Materials provided Block Start
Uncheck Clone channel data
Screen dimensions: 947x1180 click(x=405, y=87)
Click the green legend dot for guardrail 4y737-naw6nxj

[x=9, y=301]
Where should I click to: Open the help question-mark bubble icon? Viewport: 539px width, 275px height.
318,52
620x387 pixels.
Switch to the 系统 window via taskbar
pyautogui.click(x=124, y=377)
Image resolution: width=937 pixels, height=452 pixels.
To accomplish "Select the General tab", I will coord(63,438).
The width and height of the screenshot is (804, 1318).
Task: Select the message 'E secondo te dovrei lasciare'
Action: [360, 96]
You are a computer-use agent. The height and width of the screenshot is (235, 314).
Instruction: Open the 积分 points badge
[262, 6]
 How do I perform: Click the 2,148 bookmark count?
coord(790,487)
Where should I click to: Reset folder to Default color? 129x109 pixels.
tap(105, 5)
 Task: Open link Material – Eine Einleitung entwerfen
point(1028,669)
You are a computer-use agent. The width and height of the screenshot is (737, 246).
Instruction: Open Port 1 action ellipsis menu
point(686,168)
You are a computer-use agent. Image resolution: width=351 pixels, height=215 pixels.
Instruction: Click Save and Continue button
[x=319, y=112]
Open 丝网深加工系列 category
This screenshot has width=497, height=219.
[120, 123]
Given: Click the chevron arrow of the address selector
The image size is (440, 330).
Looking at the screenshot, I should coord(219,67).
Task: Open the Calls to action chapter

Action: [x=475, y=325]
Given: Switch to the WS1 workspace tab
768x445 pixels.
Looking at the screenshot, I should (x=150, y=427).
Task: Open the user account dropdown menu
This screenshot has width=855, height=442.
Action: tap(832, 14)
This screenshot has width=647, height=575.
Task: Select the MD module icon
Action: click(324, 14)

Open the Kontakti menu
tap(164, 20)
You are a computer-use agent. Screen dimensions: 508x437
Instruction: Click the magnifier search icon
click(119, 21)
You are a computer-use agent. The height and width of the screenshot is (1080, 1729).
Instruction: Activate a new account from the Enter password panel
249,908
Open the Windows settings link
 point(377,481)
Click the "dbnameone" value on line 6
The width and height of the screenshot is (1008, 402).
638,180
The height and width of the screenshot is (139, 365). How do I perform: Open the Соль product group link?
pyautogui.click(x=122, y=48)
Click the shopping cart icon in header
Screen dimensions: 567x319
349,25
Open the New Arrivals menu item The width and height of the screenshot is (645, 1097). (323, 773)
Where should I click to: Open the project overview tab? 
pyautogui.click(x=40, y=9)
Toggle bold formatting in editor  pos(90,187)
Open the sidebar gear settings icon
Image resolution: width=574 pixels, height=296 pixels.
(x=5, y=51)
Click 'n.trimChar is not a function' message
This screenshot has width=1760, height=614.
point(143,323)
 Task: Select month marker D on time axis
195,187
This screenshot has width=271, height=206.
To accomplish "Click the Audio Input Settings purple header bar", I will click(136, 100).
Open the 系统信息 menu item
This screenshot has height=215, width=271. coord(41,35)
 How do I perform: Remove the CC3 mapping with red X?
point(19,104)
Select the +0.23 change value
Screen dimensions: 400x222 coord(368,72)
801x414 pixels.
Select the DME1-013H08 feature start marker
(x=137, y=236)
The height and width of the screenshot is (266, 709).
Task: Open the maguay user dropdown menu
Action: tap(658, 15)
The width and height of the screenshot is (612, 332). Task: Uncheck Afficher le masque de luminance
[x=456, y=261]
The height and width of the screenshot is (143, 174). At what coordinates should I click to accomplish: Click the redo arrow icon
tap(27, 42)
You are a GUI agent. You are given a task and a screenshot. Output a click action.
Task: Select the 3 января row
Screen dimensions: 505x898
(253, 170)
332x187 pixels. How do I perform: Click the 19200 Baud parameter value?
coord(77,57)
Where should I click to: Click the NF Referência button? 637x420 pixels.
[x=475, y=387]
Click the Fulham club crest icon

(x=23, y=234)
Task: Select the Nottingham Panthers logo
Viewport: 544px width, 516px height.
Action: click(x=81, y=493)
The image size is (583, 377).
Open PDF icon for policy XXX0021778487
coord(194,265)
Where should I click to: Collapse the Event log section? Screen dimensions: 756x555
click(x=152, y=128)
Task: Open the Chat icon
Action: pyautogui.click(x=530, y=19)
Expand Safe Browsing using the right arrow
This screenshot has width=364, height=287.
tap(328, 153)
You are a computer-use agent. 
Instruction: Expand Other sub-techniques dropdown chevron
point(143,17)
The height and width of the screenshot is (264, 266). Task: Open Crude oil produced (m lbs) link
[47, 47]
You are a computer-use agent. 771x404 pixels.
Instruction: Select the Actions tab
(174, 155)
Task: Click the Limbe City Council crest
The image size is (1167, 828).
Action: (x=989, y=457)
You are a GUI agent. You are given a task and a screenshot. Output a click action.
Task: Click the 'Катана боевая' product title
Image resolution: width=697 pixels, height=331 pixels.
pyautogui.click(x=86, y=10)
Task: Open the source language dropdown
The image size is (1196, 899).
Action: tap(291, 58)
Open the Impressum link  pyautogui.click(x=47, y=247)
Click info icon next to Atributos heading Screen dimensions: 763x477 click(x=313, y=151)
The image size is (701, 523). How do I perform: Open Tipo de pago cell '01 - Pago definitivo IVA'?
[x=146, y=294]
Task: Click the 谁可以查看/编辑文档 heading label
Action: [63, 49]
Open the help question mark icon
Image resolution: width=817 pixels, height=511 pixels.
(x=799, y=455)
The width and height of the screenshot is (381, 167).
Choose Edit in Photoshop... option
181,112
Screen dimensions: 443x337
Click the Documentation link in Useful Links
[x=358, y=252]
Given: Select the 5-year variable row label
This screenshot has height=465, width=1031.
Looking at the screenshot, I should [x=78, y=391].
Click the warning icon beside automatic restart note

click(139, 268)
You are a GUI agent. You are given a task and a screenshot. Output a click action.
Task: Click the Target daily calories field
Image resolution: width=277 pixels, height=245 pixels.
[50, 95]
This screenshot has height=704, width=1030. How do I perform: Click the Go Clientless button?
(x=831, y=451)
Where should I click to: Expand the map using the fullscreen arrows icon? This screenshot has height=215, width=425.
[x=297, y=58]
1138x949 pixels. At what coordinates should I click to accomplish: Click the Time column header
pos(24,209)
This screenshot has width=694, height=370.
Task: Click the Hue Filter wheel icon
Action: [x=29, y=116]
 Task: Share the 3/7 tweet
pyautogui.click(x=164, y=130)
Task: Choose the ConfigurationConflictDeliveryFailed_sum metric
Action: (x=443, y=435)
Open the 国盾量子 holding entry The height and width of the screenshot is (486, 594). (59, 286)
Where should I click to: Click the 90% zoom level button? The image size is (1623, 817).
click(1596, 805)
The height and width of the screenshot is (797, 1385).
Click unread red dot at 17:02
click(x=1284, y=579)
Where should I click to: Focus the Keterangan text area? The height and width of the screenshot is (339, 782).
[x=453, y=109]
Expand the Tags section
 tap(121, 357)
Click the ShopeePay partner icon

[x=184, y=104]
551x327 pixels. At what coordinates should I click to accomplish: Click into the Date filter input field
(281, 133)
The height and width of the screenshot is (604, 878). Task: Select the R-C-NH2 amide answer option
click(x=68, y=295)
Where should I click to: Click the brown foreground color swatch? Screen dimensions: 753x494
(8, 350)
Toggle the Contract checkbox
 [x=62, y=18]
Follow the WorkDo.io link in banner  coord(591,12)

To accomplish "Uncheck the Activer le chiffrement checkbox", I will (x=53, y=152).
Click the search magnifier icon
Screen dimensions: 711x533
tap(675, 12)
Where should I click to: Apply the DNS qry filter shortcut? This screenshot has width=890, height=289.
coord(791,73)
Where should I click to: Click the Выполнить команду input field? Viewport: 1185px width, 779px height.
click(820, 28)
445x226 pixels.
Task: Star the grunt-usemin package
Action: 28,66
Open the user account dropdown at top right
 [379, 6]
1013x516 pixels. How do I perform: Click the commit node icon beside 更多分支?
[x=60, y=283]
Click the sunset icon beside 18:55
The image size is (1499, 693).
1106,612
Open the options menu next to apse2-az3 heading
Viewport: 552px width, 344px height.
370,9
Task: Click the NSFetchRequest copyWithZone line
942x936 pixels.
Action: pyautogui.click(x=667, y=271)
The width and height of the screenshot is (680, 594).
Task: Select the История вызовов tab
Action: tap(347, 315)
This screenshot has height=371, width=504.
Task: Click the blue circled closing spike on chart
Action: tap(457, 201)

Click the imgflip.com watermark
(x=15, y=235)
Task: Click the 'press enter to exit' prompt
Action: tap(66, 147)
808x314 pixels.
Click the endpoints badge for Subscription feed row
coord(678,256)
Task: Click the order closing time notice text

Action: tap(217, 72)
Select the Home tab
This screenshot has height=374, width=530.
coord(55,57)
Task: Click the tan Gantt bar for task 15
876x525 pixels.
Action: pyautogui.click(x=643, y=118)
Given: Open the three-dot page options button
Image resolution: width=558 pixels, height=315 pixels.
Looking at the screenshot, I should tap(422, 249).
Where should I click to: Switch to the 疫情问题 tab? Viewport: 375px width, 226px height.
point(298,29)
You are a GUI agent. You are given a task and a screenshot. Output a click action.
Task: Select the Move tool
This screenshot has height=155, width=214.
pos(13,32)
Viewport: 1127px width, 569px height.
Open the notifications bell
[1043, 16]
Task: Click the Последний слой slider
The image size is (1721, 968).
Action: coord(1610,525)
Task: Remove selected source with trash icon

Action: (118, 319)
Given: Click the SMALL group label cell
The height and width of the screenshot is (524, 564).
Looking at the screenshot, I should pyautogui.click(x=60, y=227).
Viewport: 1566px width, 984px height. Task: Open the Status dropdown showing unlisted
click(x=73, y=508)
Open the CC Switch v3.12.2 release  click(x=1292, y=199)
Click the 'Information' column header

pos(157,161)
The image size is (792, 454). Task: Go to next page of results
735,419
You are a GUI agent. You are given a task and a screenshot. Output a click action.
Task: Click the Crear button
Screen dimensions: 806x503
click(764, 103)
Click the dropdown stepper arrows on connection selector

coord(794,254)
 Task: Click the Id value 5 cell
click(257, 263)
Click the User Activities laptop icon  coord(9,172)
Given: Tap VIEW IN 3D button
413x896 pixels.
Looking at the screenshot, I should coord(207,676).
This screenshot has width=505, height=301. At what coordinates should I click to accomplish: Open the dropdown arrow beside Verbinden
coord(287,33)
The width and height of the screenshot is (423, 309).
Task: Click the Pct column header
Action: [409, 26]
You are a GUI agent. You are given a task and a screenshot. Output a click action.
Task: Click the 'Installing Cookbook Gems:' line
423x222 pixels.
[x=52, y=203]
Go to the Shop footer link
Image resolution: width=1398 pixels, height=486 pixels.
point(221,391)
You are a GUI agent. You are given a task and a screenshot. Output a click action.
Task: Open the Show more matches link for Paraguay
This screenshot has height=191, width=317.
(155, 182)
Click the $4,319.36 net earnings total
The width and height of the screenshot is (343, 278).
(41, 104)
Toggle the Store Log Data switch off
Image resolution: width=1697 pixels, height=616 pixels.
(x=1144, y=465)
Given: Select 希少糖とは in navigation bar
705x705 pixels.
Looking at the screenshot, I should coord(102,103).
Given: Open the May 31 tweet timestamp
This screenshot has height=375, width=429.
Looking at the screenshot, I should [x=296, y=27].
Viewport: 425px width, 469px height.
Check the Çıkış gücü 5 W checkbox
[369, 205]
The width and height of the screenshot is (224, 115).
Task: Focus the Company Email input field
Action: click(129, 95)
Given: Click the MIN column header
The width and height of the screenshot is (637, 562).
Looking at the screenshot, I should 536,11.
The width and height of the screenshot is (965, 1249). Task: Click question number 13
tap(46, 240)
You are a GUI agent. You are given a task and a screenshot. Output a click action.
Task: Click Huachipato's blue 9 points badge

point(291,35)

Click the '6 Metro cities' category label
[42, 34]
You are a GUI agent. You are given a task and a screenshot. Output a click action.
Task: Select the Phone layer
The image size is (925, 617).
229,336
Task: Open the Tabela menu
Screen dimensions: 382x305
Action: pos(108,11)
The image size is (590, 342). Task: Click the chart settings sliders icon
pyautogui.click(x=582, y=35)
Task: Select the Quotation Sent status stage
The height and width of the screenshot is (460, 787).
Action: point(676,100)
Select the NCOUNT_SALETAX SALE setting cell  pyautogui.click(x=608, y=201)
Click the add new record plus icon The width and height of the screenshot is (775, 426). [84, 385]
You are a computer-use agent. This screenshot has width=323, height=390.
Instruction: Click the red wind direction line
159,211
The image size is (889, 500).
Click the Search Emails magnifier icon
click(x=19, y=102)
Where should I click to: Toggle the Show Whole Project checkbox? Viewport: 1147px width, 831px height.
Materials provided Block End
Task prompt:
For the string "computer", filter the data and copy out each line where it occurs.

Answer area:
You are a computer-use agent. The height and width of the screenshot is (235, 314).
You are a computer-use agent. The width and height of the screenshot is (737, 246).
You are a computer-use agent. Image resolution: width=351 pixels, height=215 pixels.
You are a computer-use agent. Screen dimensions: 508x437
You are a computer-use agent. The height and width of the screenshot is (1080, 1729).
You are a computer-use agent. 
You are a computer-use agent. 771x404 pixels.
You are a computer-use agent. This screenshot has width=323, height=390.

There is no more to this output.